::: Passage provided

One of my favorite pictures-this was within a very short time of them meeting


----------



## MineAreWorkingline (May 2, 2015)

llombardo said:


> A lot depends on the GSDs temperament. You really need to know your dog and it's body language. My males are less likely to be happy with a small dog running at them or nipping them. I never really put them around small dogs because I know them. I had a beagle over the summer, he was never around Apollo unless he was in the dog run and even then I supervised. I think Midnite would be fine, I had him with the beagle one time and he did fine--I was a wreck. My female GSD loves small dogs and then nipping or barking at her does not phase her at all, it's hapoened to her more then once. She does better with smaller dogs versus large dogs. She serms to understand they aren't a threat.
> 
> 
> One of my favorite pictures-this was within a very short time of them meeting


How is the little Beagle doing?


----------



## llombardo (Dec 11, 2011)

MineAreWorkingline said:


> How is the little Beagle doing?


Spoiled rotten.

He is the top one


----------



## LuvShepherds (May 27, 2012)

cdwoodcox said:


> Two fingers lightly tapping the dog on the nose isn't animal abuse. Pull the GSD away and lightly tap the dog on the beak. Doesn't mean walk the GSD to the truck then do it. A dog can remember 5 seconds.

::::::
::: Given information

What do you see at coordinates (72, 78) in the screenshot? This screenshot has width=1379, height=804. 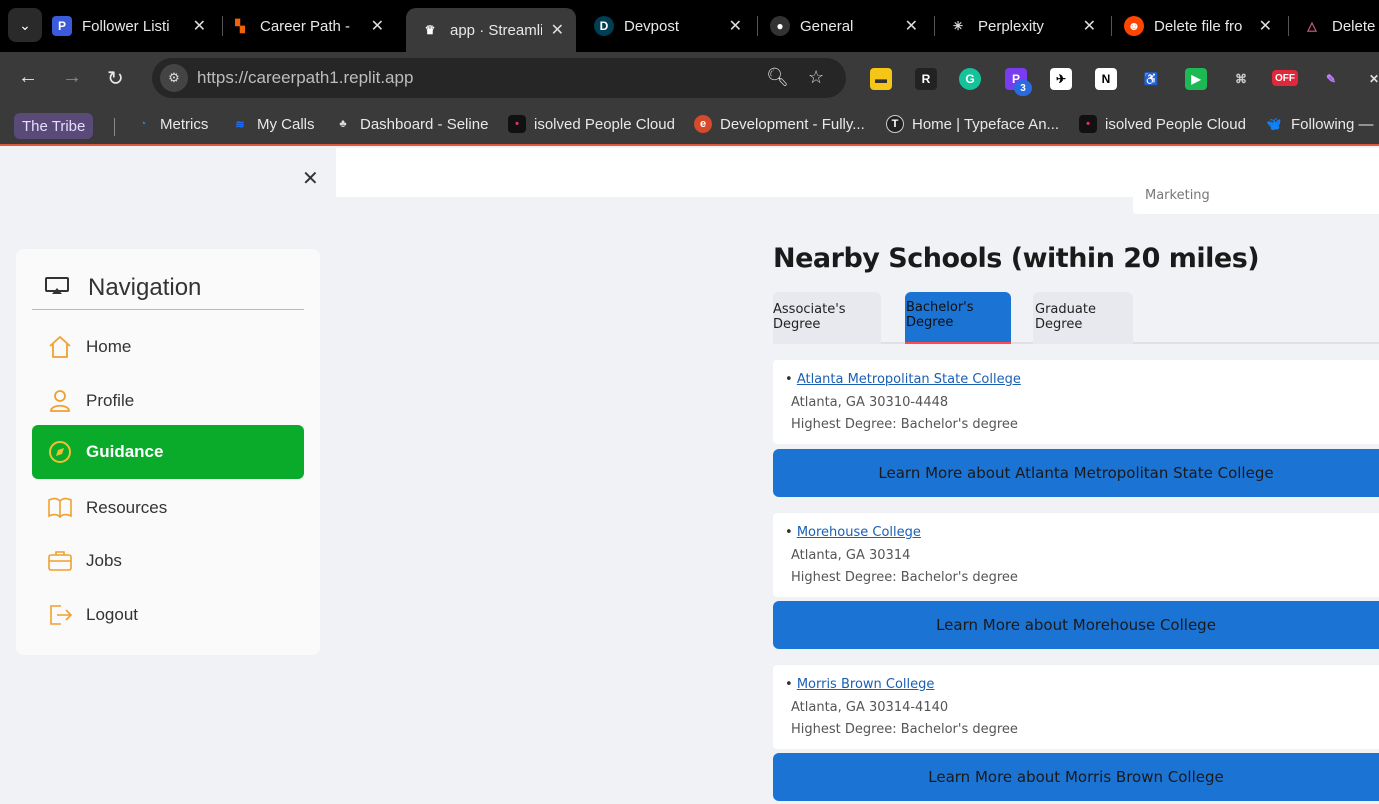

::::::
::: Given information

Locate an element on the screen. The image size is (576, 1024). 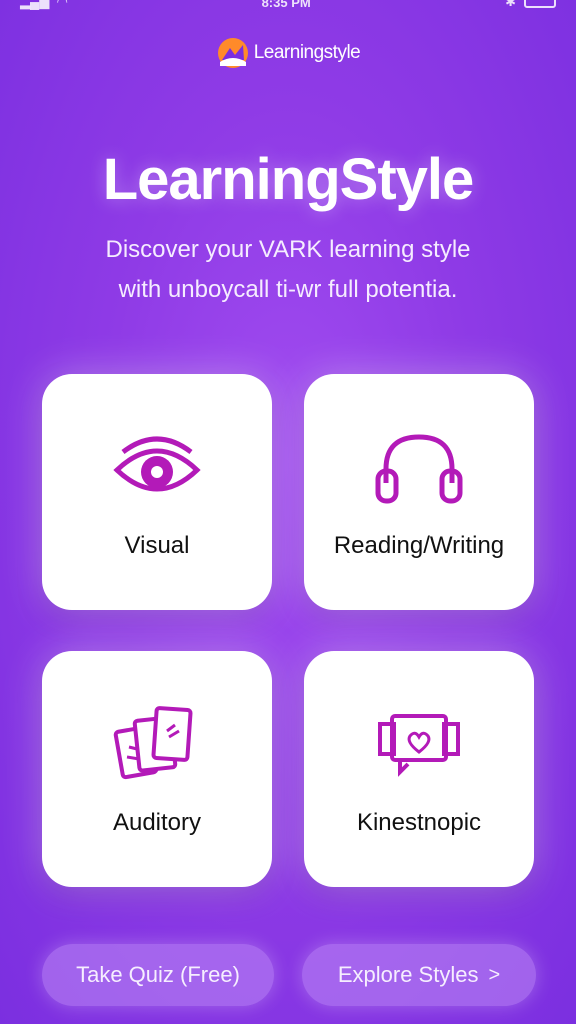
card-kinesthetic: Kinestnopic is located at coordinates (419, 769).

::::::
::: Given information

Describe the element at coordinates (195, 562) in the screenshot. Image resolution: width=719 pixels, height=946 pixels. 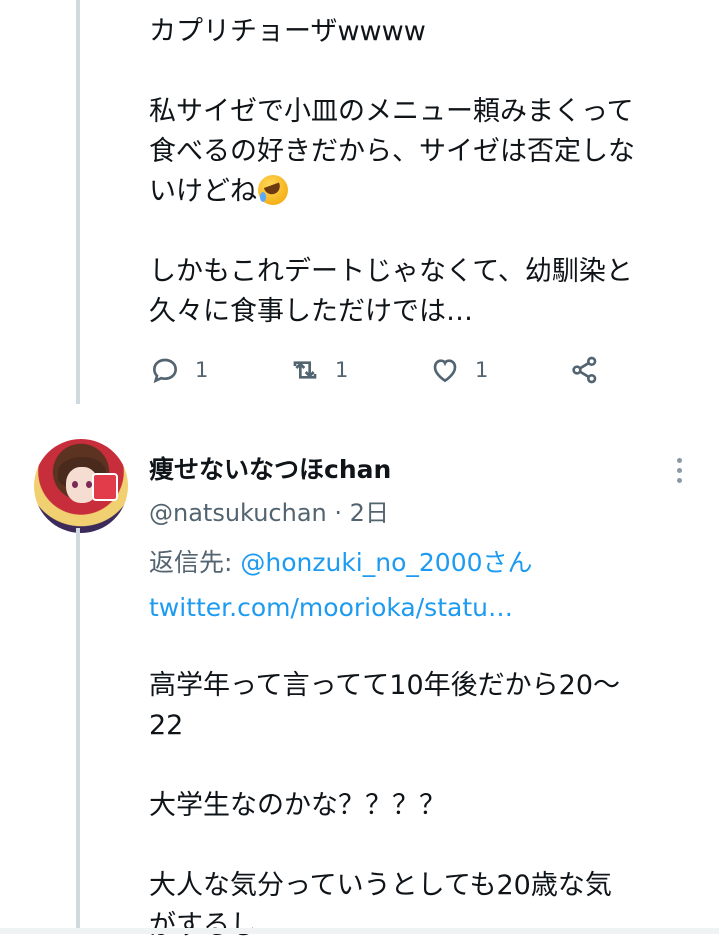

::::::

**Problem details:**
Extend the forum thread about German Shepherds and small dogs, starting right after its last line.

**Response:**
That is pointless. Where did you get the 5 second rule? That doesn't work for food on the floor and it doesn't work for dogs. A correction needs to be instantaneous.


----------



## DiveGrohl (Dec 24, 2016)

I too am now in the exact same position. We have a 5 month old GSD and we are visiting my wife's parents who have a 6 year old Kooijkerhondje which has been prone to biting other dogs and even children. 
The Kooijker usually wears a muzzle when near children or other dogs. 

We wil start out by taking our GSD for a nice long walk and crate him. Let the Kooijker get to know him when our puppy is in the crate.

After I will leash our GSD and see how the rest of the introduction is. If there is any liplicking and tense body language from the Kooijker we will just call it a day before it gets too risky.


Will let you guys know how it went!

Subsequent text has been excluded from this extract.